Links Shake the World

I’m in Glasgow for most of this week, for work-related reasons, so posting is likely to be light; but I can at least catch up on my linking.

EDIT: I knew I’d forget something. Can anyone work out, based on these reviews, whether 2666 is a work of the fantastic?

7 thoughts on “Links Shake the World

  1. Thanks for the shoutout, Niall.

    One small correction, though: Solaris Books will be publishing Shine, not Pyr SF. Although I would have been honoured to be published by Lou.

  2. Having read 2666, it isn’t explicitly a work of the fantastic, but rather a “fevered work,” in which reality itself seems to be amped up, but nothing overtly “magical” or ‘fantastic” occurs. In the sense of “mood” rather than anything of a concrete relationship, Bolaño’s work reminded me in some ways of some of William Faulkner’s work in how the Devil may be more than a metaphor, but that there still isn’t all that quite of an explicit reality about the Devil as well. I thought it was a well-done metaphorical work, but I never would have considered it as a work of the fantastic because Bolaño’s narrative tools are different than those employed by magic realists, for example.

  3. Thanks. The language in those reviews gets pretty fevered too, so I really couldn’t tell … Lethem comparing it to Murakami didn’t help, either.

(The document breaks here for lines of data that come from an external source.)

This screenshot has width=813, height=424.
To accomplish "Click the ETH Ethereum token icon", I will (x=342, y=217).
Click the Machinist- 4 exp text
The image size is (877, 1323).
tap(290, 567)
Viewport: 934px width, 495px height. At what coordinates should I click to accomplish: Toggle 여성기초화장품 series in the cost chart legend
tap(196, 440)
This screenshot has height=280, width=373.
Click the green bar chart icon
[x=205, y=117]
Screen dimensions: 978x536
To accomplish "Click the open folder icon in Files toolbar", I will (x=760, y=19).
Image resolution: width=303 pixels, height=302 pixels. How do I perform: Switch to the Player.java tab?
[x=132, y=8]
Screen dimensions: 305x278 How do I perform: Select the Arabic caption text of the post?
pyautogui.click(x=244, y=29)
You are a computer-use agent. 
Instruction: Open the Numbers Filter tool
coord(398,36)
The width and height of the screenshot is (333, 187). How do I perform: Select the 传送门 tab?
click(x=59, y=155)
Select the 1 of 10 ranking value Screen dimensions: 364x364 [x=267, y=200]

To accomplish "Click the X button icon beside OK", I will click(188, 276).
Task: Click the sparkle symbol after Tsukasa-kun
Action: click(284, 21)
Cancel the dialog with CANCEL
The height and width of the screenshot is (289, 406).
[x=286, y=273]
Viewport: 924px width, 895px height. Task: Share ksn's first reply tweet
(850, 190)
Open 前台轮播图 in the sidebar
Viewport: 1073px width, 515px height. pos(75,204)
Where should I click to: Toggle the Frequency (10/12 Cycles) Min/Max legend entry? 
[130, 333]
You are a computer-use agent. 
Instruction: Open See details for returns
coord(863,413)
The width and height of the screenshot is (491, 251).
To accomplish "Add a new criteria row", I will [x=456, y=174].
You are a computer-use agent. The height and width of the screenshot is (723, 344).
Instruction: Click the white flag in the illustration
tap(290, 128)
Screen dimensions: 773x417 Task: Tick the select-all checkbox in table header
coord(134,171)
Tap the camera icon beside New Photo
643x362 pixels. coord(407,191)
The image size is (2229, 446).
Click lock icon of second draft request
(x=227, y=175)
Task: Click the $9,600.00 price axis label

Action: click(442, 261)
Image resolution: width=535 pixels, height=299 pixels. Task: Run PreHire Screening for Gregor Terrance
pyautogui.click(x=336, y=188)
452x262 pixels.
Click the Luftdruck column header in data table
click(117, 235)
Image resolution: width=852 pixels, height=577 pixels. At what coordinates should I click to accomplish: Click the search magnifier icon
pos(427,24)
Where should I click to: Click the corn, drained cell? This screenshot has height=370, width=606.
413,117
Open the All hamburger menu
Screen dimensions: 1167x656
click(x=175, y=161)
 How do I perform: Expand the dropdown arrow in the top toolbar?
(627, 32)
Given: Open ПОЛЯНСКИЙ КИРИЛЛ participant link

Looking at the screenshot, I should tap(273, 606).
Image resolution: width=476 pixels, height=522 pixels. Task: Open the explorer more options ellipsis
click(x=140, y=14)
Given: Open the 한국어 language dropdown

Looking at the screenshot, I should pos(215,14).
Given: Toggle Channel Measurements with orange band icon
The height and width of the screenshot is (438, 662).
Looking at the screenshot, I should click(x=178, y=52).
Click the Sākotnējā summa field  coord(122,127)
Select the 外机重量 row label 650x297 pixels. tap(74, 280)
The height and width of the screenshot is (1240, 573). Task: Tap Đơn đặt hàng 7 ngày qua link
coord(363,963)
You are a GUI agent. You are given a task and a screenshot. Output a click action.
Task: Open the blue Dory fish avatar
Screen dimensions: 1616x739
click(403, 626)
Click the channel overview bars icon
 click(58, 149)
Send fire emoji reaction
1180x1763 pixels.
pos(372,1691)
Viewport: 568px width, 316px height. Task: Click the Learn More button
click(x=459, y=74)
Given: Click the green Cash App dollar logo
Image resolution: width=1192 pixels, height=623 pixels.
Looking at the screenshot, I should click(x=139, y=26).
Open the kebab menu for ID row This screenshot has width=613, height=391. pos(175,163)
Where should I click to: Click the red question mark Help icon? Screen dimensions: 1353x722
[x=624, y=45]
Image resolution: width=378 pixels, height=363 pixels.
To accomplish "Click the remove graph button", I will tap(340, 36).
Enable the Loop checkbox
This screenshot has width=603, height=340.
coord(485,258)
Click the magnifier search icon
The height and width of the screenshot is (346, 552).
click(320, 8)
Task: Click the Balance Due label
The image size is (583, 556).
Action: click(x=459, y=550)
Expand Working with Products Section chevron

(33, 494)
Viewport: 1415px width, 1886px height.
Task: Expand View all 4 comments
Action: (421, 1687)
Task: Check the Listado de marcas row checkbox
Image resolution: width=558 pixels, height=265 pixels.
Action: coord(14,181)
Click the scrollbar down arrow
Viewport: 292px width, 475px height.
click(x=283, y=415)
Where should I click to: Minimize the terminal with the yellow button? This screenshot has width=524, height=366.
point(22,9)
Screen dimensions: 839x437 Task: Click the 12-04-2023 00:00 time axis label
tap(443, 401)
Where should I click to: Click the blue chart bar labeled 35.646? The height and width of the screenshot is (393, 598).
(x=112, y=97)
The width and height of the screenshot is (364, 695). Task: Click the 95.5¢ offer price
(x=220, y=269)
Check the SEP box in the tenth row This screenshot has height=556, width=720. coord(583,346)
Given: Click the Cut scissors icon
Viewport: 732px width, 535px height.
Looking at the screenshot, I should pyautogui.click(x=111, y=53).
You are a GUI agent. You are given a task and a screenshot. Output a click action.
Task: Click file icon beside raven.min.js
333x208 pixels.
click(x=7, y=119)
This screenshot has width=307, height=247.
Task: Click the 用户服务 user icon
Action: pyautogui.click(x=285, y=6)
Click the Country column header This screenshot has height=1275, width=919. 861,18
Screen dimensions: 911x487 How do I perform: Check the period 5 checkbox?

  4. I haven’t yet read 2666, but I’m struck by the way the Slate review opens:

    According to Proust, one proof that we are reading a major new writer is that his writing immediately strikes us as ugly. Only minor writers write beautifully, since they simply reflect back to us our preconceived notion of what beauty is; we have no problem understanding what they are up to, since we have seen it many times before. When a writer is truly original, his failure to be conventionally beautiful makes us see him, initially, as shapeless, awkward, or perverse. Only once we have learned how to read him do we realize that this ugliness is really a new, totally unexpected kind of beauty and that what seemed wrong in his writing is exactly what makes him great.

    I must say I’m suspicious of this; and suspicious of it precisely because there’s a part of me that finds it very appealing … the part, of course, that wants to weild it against reviewers who say my books are shapeless, awkward, or perverse. (‘aha, what seems to this reviewer wrong in my writing is exactly what makes me great!’) The problem is that, although once in a blue moon a writer will come along who achieves the kind of radical greatness described here, most books that are (most art that is) ugly and ungainly is ugly and ungainly because it’s not very well done. Nothing is worse for a minor writer, reading a negative review, than dismissing it with: ‘ah but they simply don’t understand my genius.’

    Not that this has anything to do with whether 2666 is genre or not.